Tags: development, techlabs, techtorials
updated: Jan 24, 2020 at 1:25PM | published: Apr 29, 2019

Oh dear, oh dear… At 4BIS, we love technology, we live technology, so much so that we totally forgot about the other thing that unites crowds and connects humans: football. On Tuesday April 16, while the Ajax football club were offering an unexpected victory to their many fans, we and the Haarlem Tech community were having another fun evening meet-up about Artificial Intelligence, wondering where everyone else was at.

Not to worry, a few people still showed up, and there was pizza leftover which, let’s face it, is worth missing football for any day. Anyway. This isn’t an article to declare my undying love for pizzas, I’ve already written too many of these in my young days. This is for those of you who couldn’t make it to the meet-up, to summarise a bit what was said, what we learnt, and how we ended up somehow discussing the eventual future robot uprising with pints of delicious Dutch beer in our hands…

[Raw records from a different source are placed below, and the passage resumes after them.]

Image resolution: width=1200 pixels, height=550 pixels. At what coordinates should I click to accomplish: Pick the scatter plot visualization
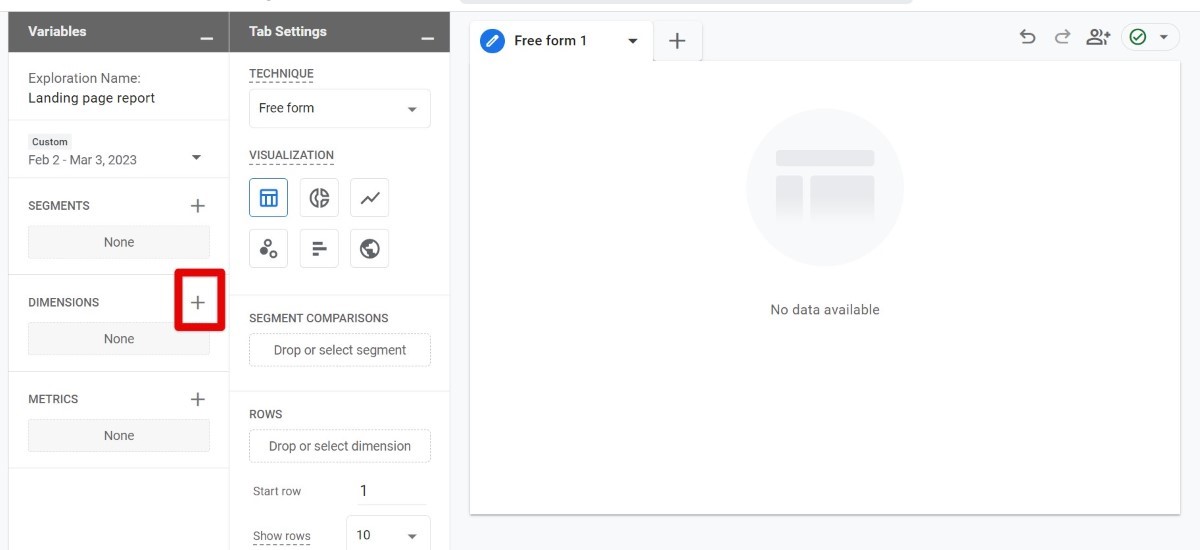tap(268, 249)
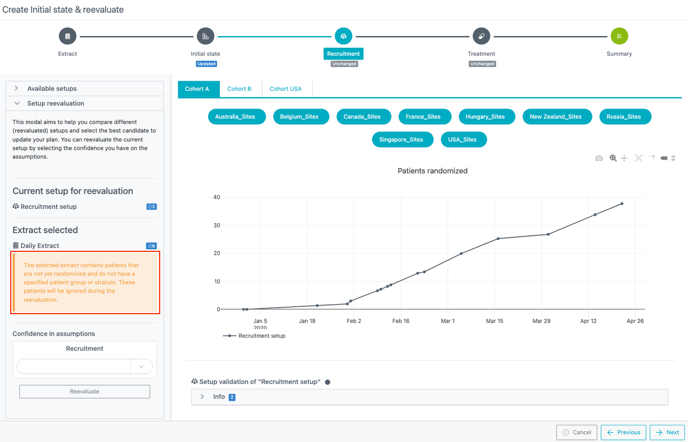Select the chart pan tool
The width and height of the screenshot is (688, 442).
point(625,158)
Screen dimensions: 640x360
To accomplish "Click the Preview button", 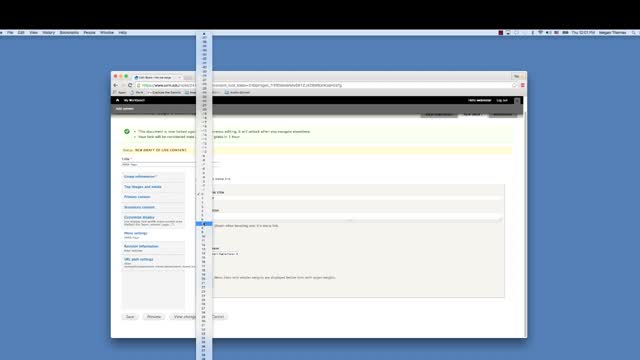I will click(x=154, y=317).
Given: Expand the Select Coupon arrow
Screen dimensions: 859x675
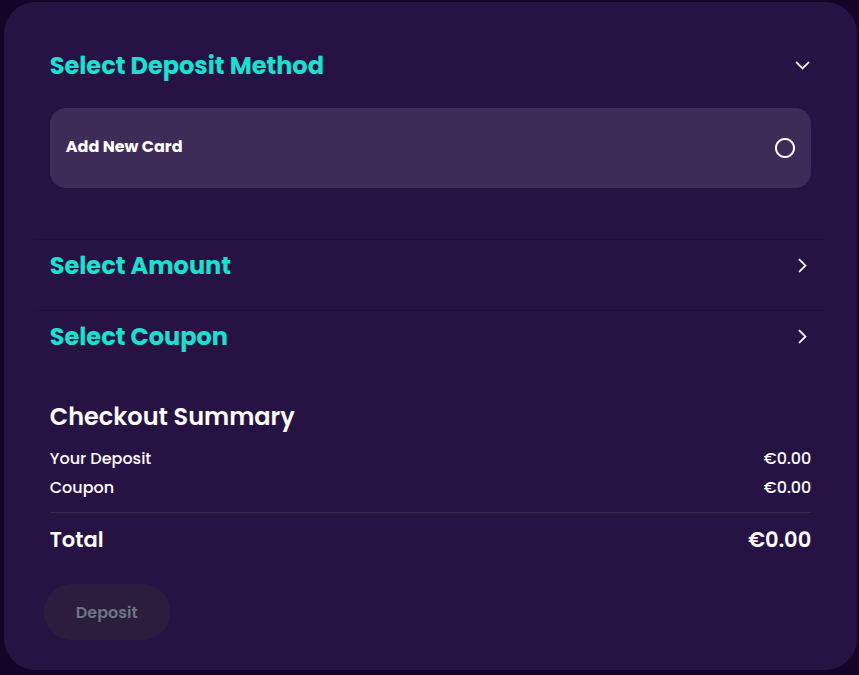Looking at the screenshot, I should [x=802, y=337].
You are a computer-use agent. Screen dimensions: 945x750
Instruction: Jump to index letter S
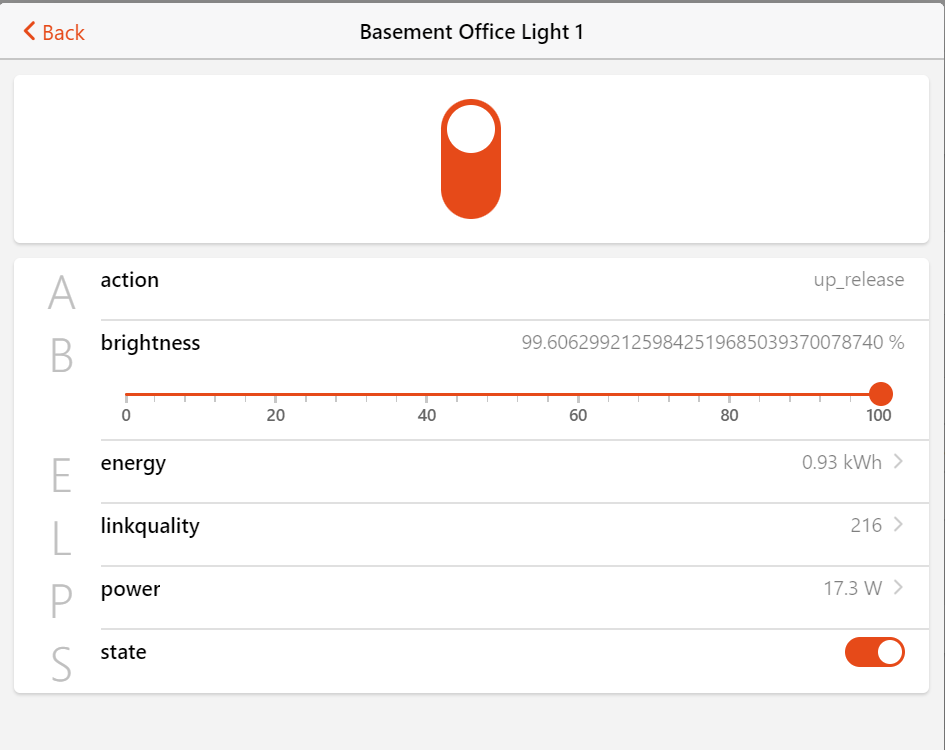click(x=62, y=665)
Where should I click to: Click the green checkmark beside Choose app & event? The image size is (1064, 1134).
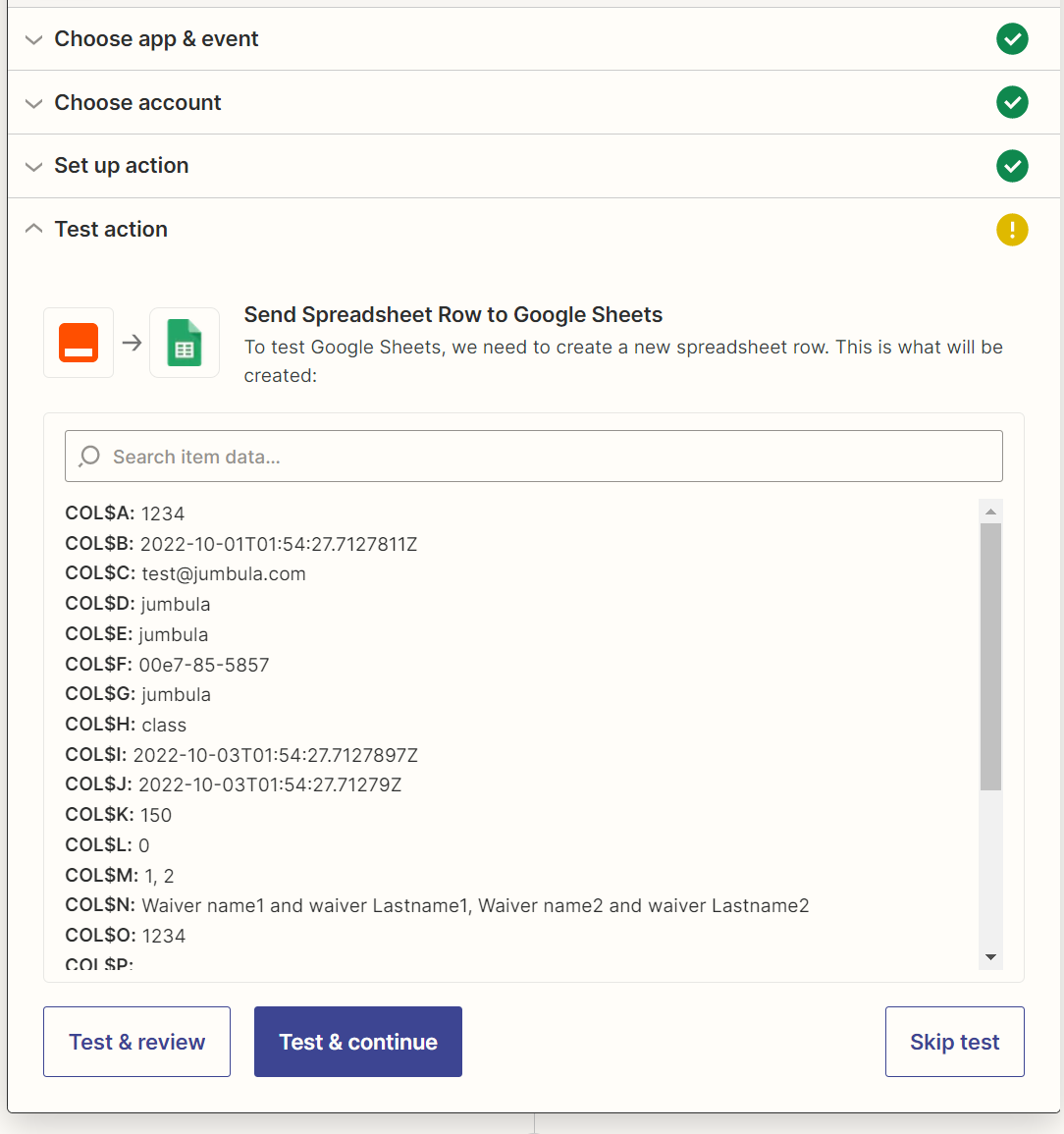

Complete science fiction just a couple of decades ago, speech recognition is today one of the most remarkable advancements in the field of Artificial Intelligence. Thanks to Voice Command Devices, humans are now able to have live conversations with virtual assistants on smartphones and smart speakers, without even pressing a single button. The ultimate goal in the quest to humanise technology is to teach computers to mimic human interactions in the most natural way possible, with emotions and the whole shebang. Can you imagine if your home assistant device could order you to do the dishes or complain about your smelly feet, just as realistically as a real human girlfriend would? Well, this might be happening sooner than we think…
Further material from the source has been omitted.